> [MATÉRIEL FOURNI]:
........
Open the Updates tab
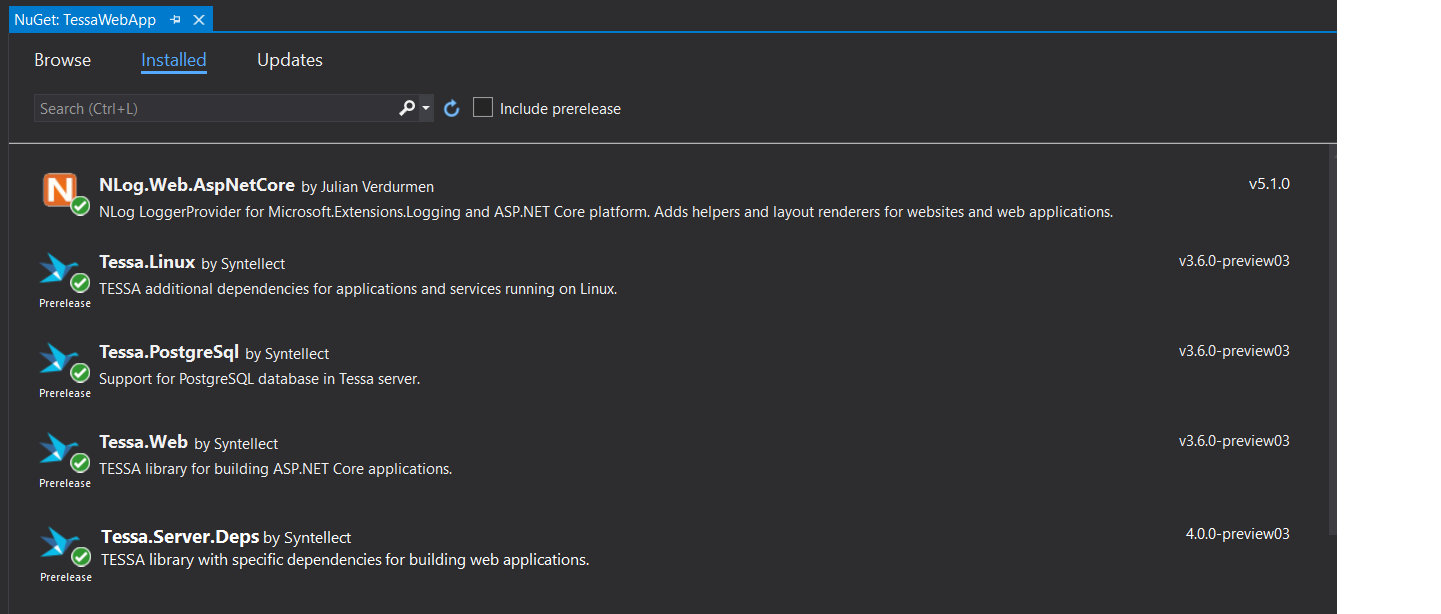1441x614 pixels. (x=289, y=60)
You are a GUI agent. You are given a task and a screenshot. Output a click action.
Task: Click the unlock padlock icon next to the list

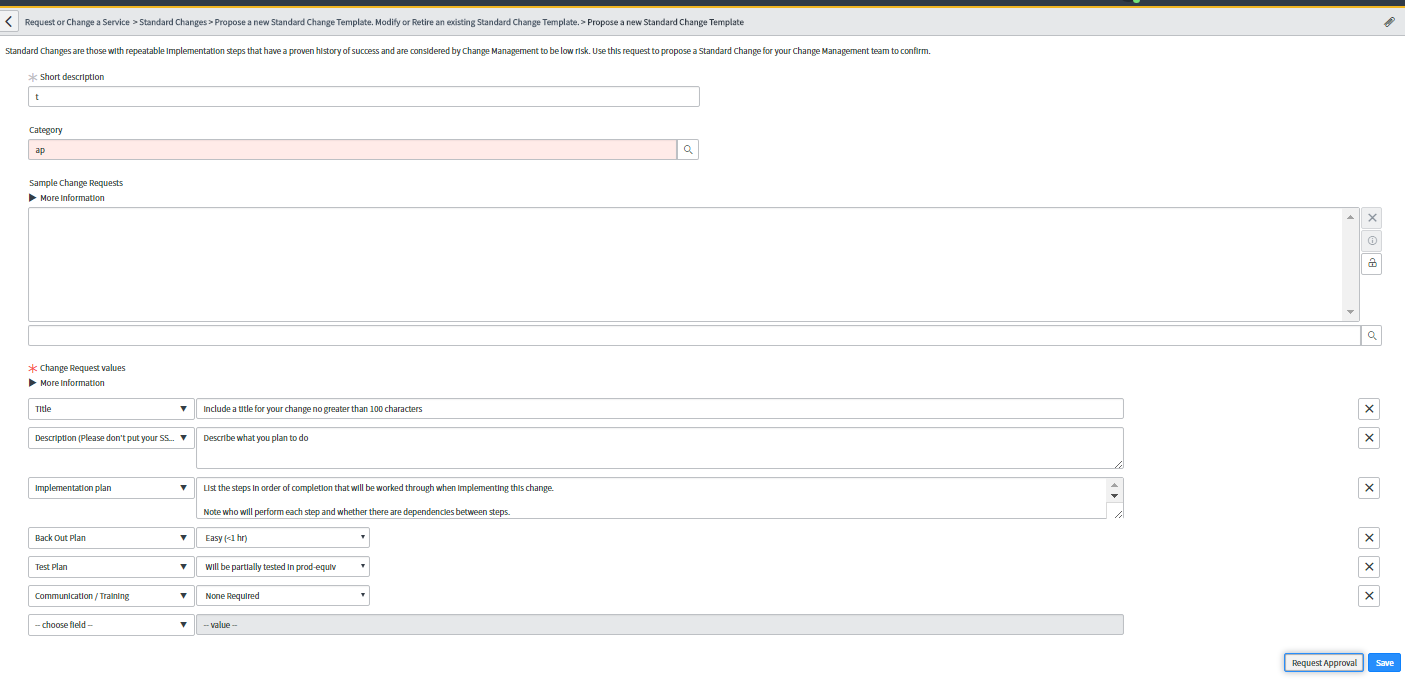pos(1371,263)
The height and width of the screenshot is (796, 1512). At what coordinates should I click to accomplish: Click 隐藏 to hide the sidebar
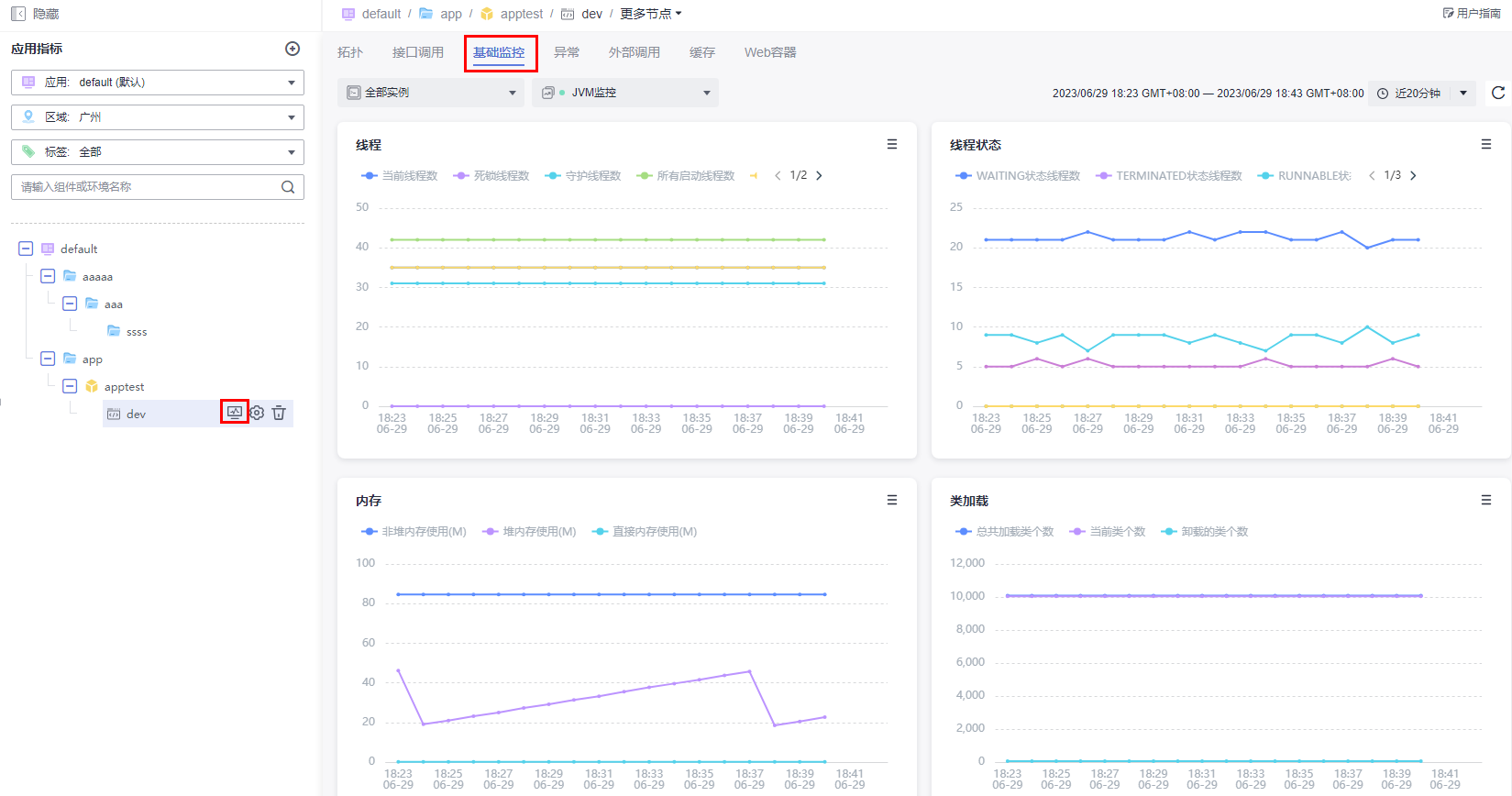35,14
........
Reprenez tout le listing ci-dessus sous forme de tableau JSON de chaînes, une chaîne par ligne, sans les lignes vides. Laissez les images de côté.

[
  "Open the Updates tab",
  "1441x614 pixels. (x=289, y=60)",
  "You are a GUI agent. You are given a task and a screenshot. Output a click action.",
  "Task: Click the unlock padlock icon next to the list",
  "pos(1371,263)",
  "The height and width of the screenshot is (796, 1512). At what coordinates should I click to accomplish: Click 隐藏 to hide the sidebar",
  "35,14"
]